In the forum thread, within what price range does Negav expect the guitars to sell in a few years?
## begin Source passage
Oh, shit ! Eric Devries has a twin


----------



## Svava (Apr 22, 2014)

IDK how I feel about this..

It's so confusing and wrong and....


I need an adult 

Nagash hold me and tell me it's going to be okay


----------



## glpg80 (Apr 22, 2014)

...must be related to Bernie Rico Jr


----------



## decoy205 (Apr 22, 2014)

Who the f**k needs templates or straight edges.


----------



## Churchie777 (Apr 22, 2014)

"Really strange, I just got about 25 new likes in the last few hours...".... cmon whos guilty?


----------



## MikeyLawless (Apr 22, 2014)

Link to his facebook?


----------



## Churchie777 (Apr 22, 2014)

https://www.facebook.com/pages/CH-Custom-Guitar-Shop/212219678809570?fref=ts


----------



## MikeyLawless (Apr 22, 2014)

Churchie777 said:


> https://www.facebook.com/pages/CH-Custom-Guitar-Shop/212219678809570?fref=ts



Haha yes! Now i can keep tabs on these high ends beauties \m/


----------



## Negav (Apr 22, 2014)

Comparable craftsmanship to Rick Toone, Ormsby, Vik, Kxk, Blackat, Blackmachine, Jaden Rose just to name a few. This is a Blackmachine situation all over again, expect those to sell in the 5-digit range in a few years.


----------



## DarkNoon (Apr 22, 2014)
## end Source passage
## begin Extracted material
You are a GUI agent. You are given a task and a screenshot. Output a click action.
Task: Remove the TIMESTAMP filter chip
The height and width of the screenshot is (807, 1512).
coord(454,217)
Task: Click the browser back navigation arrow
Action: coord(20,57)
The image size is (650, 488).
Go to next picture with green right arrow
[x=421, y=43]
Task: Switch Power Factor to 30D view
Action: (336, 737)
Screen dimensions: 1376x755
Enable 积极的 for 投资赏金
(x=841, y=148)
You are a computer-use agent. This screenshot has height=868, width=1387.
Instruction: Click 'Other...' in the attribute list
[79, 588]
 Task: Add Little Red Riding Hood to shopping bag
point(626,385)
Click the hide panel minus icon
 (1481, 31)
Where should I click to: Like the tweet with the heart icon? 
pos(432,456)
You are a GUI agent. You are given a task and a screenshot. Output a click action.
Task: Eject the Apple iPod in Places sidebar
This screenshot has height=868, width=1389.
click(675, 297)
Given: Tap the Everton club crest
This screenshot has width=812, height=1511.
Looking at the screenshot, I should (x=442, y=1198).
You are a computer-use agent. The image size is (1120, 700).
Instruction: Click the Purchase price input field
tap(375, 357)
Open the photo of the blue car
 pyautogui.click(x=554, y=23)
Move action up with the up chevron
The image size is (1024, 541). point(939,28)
## end Extracted material
● Answer to the task: In the five-digit range.